=== Provided material ===
★ ★ ★ ★
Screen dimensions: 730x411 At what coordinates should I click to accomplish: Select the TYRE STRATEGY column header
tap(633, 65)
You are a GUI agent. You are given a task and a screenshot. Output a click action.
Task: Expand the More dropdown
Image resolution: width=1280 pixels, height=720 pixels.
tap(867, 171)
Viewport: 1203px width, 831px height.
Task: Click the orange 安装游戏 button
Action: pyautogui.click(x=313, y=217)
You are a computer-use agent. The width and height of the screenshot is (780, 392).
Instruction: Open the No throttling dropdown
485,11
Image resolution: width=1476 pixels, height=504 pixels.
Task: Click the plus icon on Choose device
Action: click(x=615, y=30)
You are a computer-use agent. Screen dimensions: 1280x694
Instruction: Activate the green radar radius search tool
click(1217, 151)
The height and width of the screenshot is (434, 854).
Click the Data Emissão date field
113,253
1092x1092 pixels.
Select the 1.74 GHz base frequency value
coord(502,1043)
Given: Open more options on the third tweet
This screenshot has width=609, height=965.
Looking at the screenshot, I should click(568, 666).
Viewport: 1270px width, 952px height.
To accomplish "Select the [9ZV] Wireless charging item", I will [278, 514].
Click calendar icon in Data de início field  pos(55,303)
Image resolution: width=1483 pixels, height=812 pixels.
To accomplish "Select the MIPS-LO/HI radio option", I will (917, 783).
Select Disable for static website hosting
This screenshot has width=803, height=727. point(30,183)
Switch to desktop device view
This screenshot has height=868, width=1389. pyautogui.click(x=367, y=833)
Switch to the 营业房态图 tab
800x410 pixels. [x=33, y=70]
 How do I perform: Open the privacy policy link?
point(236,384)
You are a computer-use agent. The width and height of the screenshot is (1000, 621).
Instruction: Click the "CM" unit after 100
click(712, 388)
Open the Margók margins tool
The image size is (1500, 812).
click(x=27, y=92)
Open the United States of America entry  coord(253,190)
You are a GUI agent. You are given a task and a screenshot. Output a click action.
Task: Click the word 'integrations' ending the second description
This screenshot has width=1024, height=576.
★ ★ ★ ★
=== Aim of the exercise ===
Convert the lines above into a numbered list, leaving out any blank lines.

=== Expected answer ===
1. Screen dimensions: 730x411 At what coordinates should I click to accomplish: Select the TYRE STRATEGY column header
2. tap(633, 65)
3. You are a GUI agent. You are given a task and a screenshot. Output a click action.
4. Task: Expand the More dropdown
5. Image resolution: width=1280 pixels, height=720 pixels.
6. tap(867, 171)
7. Viewport: 1203px width, 831px height.
8. Task: Click the orange 安装游戏 button
9. Action: pyautogui.click(x=313, y=217)
10. You are a computer-use agent. The width and height of the screenshot is (780, 392).
11. Instruction: Open the No throttling dropdown
12. 485,11
13. Image resolution: width=1476 pixels, height=504 pixels.
14. Task: Click the plus icon on Choose device
15. Action: click(x=615, y=30)
16. You are a computer-use agent. Screen dimensions: 1280x694
17. Instruction: Activate the green radar radius search tool
18. click(1217, 151)
19. The height and width of the screenshot is (434, 854).
20. Click the Data Emissão date field
21. 113,253
22. 1092x1092 pixels.
23. Select the 1.74 GHz base frequency value
24. coord(502,1043)
25. Given: Open more options on the third tweet
26. This screenshot has width=609, height=965.
27. Looking at the screenshot, I should click(568, 666).
28. Viewport: 1270px width, 952px height.
29. To accomplish "Select the [9ZV] Wireless charging item", I will [278, 514].
30. Click calendar icon in Data de início field  pos(55,303)
31. Image resolution: width=1483 pixels, height=812 pixels.
32. To accomplish "Select the MIPS-LO/HI radio option", I will (917, 783).
33. Select Disable for static website hosting
34. This screenshot has width=803, height=727. point(30,183)
35. Switch to desktop device view
36. This screenshot has height=868, width=1389. pyautogui.click(x=367, y=833)
37. Switch to the 营业房态图 tab
38. 800x410 pixels. [x=33, y=70]
39.  How do I perform: Open the privacy policy link?
40. point(236,384)
41. You are a computer-use agent. The width and height of the screenshot is (1000, 621).
42. Instruction: Click the "CM" unit after 100
43. click(712, 388)
44. Open the Margók margins tool
45. The image size is (1500, 812).
46. click(x=27, y=92)
47. Open the United States of America entry  coord(253,190)
48. You are a GUI agent. You are given a task and a screenshot. Output a click action.
49. Task: Click the word 'integrations' ending the second description
50. This screenshot has width=1024, height=576.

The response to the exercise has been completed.